Fixing a Memory Leak by Migrating from AWS SDK v1 to v2

A service I work on was crashing periodically with OutOfMemoryError. The logs showed memory exhaustion, but the cause was not immediately obvious. After some investigation, I traced the issue back to the AWS SDK for Java v1 and how it handles HTTP connections.

The Symptoms

The service would run fine for hours, sometimes days, then suddenly crash. Memory usage would climb steadily until the JVM ran out of heap space. Restarting the service would fix it temporarily, but the pattern would repeat.

The service uploads files to S3, and the crashes seemed to correlate with periods of high upload activity. That pointed me toward the S3 client code.

The Root Cause

The AWS SDK for Java v1 uses Apache HttpClient under the hood for HTTP connections. To reuse connections efficiently (which is important for performance), the SDK requires that response streams be fully consumed or explicitly closed. If you do not drain the response properly, the connection cannot be returned to the pool and remains allocated.

The problem is subtle. The code might look correct at first glance. You call a method, get a response, and move on. But if the response body is not fully read, that connection leaks. Over time, with enough requests, you exhaust the connection pool and memory.

In our case, the issue was in how we handled S3 responses. The SDK v1 requires careful manual handling:

S3Object s3Object = s3Client.getObject(bucketName, key);
try (S3ObjectInputStream inputStream = s3Object.getObjectContent()) {
    // Process the stream
    // Must fully consume or abort
} catch (Exception e) {
    // Even on error, need to abort to release connection
    s3Object.getObjectContent().abort();
    throw e;
}

Missing that abort call on exceptions, or not fully consuming the stream, causes the leak. The connection sits there, holding memory, waiting to be reused but never properly released.

The Solution

AWS SDK for Java v2 handles this differently. The v2 SDK manages connections more gracefully and does not require the same manual draining logic. It uses a different HTTP client implementation and handles resource cleanup automatically in most cases.

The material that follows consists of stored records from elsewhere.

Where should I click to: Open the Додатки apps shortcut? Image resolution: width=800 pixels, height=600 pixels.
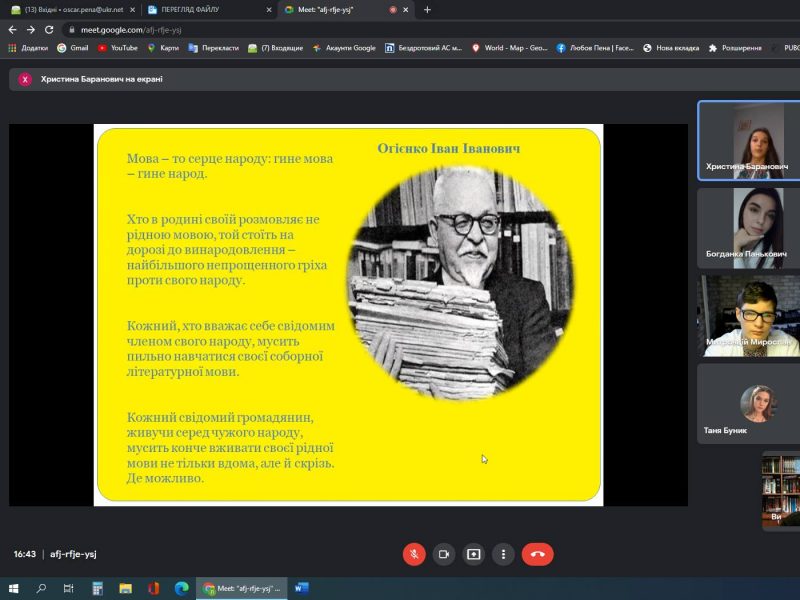[27, 47]
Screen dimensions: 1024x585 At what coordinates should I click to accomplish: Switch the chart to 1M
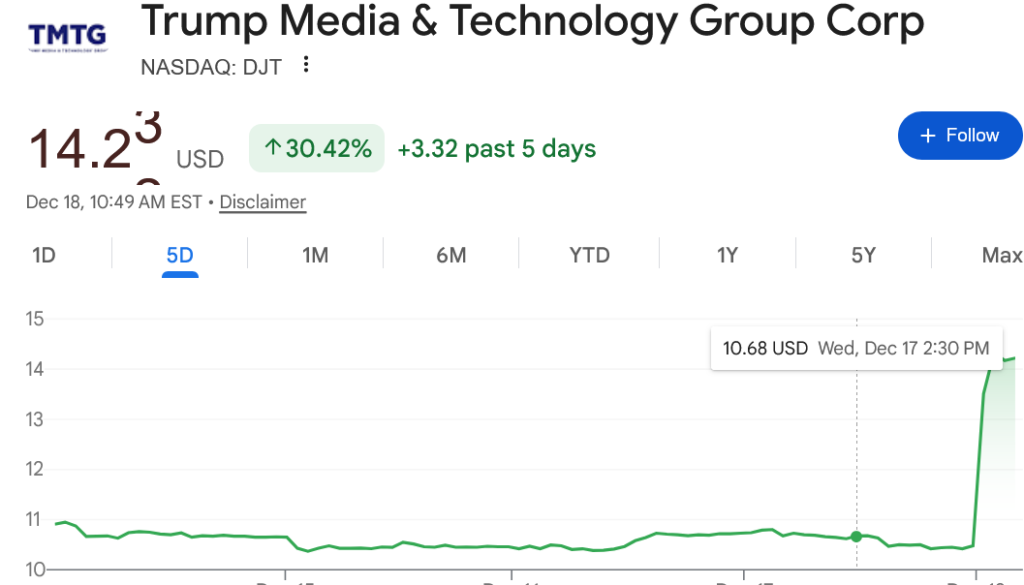(x=315, y=255)
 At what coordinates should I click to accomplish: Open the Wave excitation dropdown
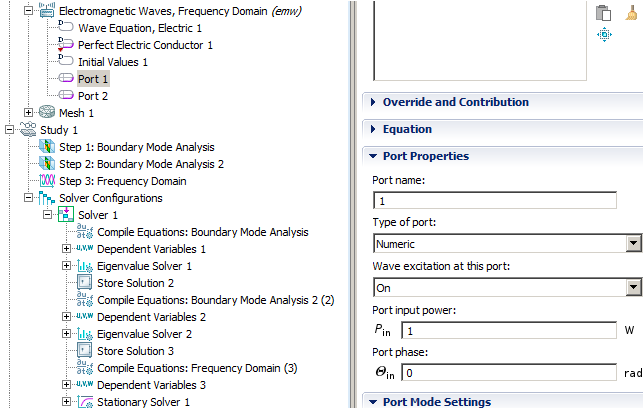pyautogui.click(x=632, y=287)
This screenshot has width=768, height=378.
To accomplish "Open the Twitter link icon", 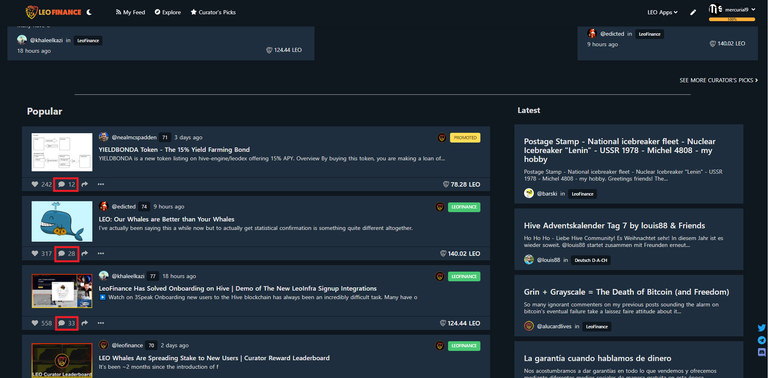I will (x=761, y=329).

Migrating to v2 meant rewriting the S3 integration code. The API is different, not just renamed methods but a different approach to handling requests and responses.

Here is what the v2 equivalent looks like:

ResponseInputStream<GetObjectResponse> response =
    s3Client.getObject(GetObjectRequest.builder()
        .bucket(bucketName)
        .key(key)
        .build());

try (response) {
    // Process the stream
    // Connection handling is automatic
}

The v2 SDK also provides better async support and more intuitive builders, but the main win for us was fixing the memory leak without having to audit every code path for proper connection handling.

Bonus: Multipart Uploads

While updating the S3 code, I also implemented multipart uploads for large files. S3 has a 5GB limit for single PUT operations, so files larger than that require multipart upload.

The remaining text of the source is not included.